好吧,我試過並試圖找出我自己的。以及聯繫到其他編碼人員,當然搜索stackoverflow的答案。沒有一個看起來與我的情況相符。
我有一個簡單的登錄表單,像這樣:
<form name="login" action="index.php" method="post">
<ul>
<li>
<input type="text" name="username" autocomplete="off" placeholder="Username" autofocus="true"></li>
<li>
<input type="password" name="password" autocomplete="off" placeholder="Password"></li>
<li>
<input type="submit" name="submit" value="Login"> <a href="register.php" id="button">Register</a> <a href="forgot.php" id="button">Forgot Password</a> <a href = "javascript:void(0)" onclick = "document.getElementById('light').style.display='none';document.getElementById('fade').style.display='none'" id="button">Close</a>
</li>
</ul>
</form>
這種形式提交到它是在同一頁上。 (PHP腳本是正確的登錄表單之上。
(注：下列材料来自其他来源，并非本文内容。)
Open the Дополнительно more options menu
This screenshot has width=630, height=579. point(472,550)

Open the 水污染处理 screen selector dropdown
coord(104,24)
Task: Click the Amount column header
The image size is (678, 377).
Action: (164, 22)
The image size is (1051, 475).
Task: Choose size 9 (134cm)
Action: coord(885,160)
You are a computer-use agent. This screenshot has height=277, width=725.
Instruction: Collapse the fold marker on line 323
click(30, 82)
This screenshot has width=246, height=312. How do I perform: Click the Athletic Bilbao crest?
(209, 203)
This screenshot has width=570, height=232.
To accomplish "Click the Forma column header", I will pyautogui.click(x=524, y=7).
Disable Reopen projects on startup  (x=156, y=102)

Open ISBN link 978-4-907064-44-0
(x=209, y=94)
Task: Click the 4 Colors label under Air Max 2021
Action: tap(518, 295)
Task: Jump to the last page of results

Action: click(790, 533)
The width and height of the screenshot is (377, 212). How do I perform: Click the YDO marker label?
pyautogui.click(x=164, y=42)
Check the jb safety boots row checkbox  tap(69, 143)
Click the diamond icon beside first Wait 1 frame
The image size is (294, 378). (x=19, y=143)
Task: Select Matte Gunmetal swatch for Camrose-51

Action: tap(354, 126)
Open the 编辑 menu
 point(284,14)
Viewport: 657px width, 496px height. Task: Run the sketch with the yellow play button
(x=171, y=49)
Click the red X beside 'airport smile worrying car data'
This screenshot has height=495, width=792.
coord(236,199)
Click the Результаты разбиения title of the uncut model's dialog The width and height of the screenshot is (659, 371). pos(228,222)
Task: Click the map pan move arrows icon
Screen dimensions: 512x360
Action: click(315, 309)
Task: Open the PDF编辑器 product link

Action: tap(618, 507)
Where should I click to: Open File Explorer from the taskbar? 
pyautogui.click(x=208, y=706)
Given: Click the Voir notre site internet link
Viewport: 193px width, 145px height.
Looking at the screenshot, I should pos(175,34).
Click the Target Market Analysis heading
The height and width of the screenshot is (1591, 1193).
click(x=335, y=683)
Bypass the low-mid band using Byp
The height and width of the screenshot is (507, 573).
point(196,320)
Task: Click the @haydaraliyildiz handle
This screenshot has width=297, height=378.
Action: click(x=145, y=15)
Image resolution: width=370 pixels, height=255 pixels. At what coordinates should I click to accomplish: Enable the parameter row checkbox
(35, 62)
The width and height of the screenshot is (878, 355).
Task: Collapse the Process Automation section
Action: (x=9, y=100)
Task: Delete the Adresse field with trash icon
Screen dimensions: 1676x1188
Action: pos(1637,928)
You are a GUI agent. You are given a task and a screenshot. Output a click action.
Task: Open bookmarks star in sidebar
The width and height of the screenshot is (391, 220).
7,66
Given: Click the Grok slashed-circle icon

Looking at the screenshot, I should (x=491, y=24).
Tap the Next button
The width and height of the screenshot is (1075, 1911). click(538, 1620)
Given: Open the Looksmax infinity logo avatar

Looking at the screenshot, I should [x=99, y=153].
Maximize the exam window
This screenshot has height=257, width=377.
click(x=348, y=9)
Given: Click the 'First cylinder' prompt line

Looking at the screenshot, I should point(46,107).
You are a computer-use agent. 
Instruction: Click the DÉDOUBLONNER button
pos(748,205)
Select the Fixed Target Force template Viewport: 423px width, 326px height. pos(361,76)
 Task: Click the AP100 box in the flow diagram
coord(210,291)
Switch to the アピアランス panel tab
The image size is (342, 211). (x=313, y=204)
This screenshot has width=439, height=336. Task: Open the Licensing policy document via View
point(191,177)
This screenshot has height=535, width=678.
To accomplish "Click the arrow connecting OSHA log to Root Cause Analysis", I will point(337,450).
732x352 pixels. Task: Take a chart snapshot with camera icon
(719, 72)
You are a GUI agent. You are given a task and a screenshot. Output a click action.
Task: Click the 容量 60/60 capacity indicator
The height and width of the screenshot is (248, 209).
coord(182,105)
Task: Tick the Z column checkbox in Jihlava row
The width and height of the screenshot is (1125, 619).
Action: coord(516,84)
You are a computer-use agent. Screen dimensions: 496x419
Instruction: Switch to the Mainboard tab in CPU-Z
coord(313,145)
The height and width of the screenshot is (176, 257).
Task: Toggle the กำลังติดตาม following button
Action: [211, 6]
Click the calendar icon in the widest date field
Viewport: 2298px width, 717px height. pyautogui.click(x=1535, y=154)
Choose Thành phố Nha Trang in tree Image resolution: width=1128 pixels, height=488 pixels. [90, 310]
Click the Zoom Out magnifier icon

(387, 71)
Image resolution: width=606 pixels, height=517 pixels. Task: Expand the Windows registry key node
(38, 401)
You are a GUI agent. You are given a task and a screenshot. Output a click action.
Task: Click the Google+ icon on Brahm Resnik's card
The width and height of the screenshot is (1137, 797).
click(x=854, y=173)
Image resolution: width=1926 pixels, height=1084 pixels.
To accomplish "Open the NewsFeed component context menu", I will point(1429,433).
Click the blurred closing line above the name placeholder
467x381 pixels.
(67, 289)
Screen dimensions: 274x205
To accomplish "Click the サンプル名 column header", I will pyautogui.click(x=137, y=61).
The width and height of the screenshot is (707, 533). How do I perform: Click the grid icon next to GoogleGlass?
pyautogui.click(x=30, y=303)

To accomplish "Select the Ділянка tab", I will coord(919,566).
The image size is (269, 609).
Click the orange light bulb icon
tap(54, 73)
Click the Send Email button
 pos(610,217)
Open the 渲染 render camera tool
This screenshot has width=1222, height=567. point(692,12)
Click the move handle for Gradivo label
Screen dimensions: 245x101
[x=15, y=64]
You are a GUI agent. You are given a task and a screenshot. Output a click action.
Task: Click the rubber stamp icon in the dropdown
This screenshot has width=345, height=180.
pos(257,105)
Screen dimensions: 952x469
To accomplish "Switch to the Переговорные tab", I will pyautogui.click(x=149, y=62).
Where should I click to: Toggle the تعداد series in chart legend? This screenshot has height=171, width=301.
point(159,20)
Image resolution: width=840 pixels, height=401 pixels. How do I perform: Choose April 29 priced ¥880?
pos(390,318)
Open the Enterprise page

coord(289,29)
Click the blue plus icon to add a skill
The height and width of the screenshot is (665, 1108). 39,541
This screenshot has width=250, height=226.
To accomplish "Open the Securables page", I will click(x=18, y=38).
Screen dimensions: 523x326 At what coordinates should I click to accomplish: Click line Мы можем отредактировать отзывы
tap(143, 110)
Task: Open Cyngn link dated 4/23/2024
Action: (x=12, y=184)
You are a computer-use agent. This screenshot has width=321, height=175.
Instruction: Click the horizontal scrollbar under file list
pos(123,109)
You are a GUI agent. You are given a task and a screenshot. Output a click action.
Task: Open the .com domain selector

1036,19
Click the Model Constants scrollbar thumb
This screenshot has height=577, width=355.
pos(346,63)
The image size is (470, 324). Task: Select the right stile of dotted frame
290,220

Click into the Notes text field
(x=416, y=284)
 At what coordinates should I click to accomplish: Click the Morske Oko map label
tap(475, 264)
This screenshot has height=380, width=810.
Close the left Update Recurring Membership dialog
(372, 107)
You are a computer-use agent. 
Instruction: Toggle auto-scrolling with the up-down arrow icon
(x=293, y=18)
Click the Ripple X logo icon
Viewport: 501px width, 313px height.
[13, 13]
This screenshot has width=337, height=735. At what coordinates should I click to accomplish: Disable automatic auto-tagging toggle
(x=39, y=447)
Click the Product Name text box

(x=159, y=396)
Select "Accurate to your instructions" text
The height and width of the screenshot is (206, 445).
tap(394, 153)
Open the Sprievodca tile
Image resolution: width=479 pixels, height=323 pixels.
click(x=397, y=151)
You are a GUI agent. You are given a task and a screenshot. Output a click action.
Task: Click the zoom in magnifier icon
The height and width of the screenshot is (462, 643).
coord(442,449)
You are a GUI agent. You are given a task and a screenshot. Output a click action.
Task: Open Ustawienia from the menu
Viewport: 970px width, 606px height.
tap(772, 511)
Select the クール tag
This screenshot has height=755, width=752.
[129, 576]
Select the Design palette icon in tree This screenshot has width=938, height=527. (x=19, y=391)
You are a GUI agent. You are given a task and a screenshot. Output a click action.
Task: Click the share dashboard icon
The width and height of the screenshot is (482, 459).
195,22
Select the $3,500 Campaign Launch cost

),這是如下:
<?php
//If the user has submitted the form
if($_POST['username']){
//protect the posted value then store them to variables
$username = protect($_POST['username']);
$password = protect($_POST['password']);
//Check if the username or password boxes were not filled in
if(!$username || !$password){
//if not display an error message
echo "<center>You need to fill in a <b>Username</b> and a <b>Password</b>!</center>";
}else{
//if the were continue checking
//select all rows from the table where the username matches the one entered by the user
$res = mysql_query("SELECT * FROM `users` WHERE `username` = '".$username."'");
$num = mysql_num_rows($res);
//check if there was not a match
if($num == 0){
//if not display an error message
echo "<center>The <b>Username</b> you supplied does not exist!</center>";
}else{
//if there was a match continue checking
//select all rows where the username and password match the ones submitted by the user
$res = mysql_query("SELECT * FROM `users` WHERE `username` = '".$username."' AND `password` = '".$password."'");
$num = mysql_num_rows($res);
//check if there was not a match
if($num == 0){
//if not display error message
echo "<center>The <b>Password</b> you supplied does not match the one for that username!</center>";
}else{
//if there was continue checking
//split all fields fom the correct row into an associative array
$row = mysql_fetch_assoc($res);
//check to see if the user has not activated their account yet
if($row['active'] != 1){
//if not display error message
echo "<center>You have not yet <b>Activated</b> your account!</center>";
}else{
//if they have log them in
//set the login session storing there id - we use this to see if they are logged in or not
$_SESSION['uid'] = $row['id'];
//show message
echo "<center>You have successfully logged in!</center>";
//update the online field to 50 seconds into the future
$time = date('U')+50;
mysql_query("UPDATE `users` SET `online` = '".$time."' WHERE `id` = '".$_SESSION['uid']."'");
//redirect them to the usersonline page
echo 'REDIRECT';
exit;
}
}
}
}
}
?>
我需要的形式處理腳本而無需刷新頁面。我的登錄表單位於燈箱內,因此如果在頁面刷新燈箱時隱藏了無效密碼等錯誤,則必須再次單擊登錄以查明您做錯了什麼。我只是希望表單在不刷新頁面的情況下處理php腳本,因此燈箱永遠不會隱藏,直到用戶成功登錄。然後用戶被重定向到他們的配置文件。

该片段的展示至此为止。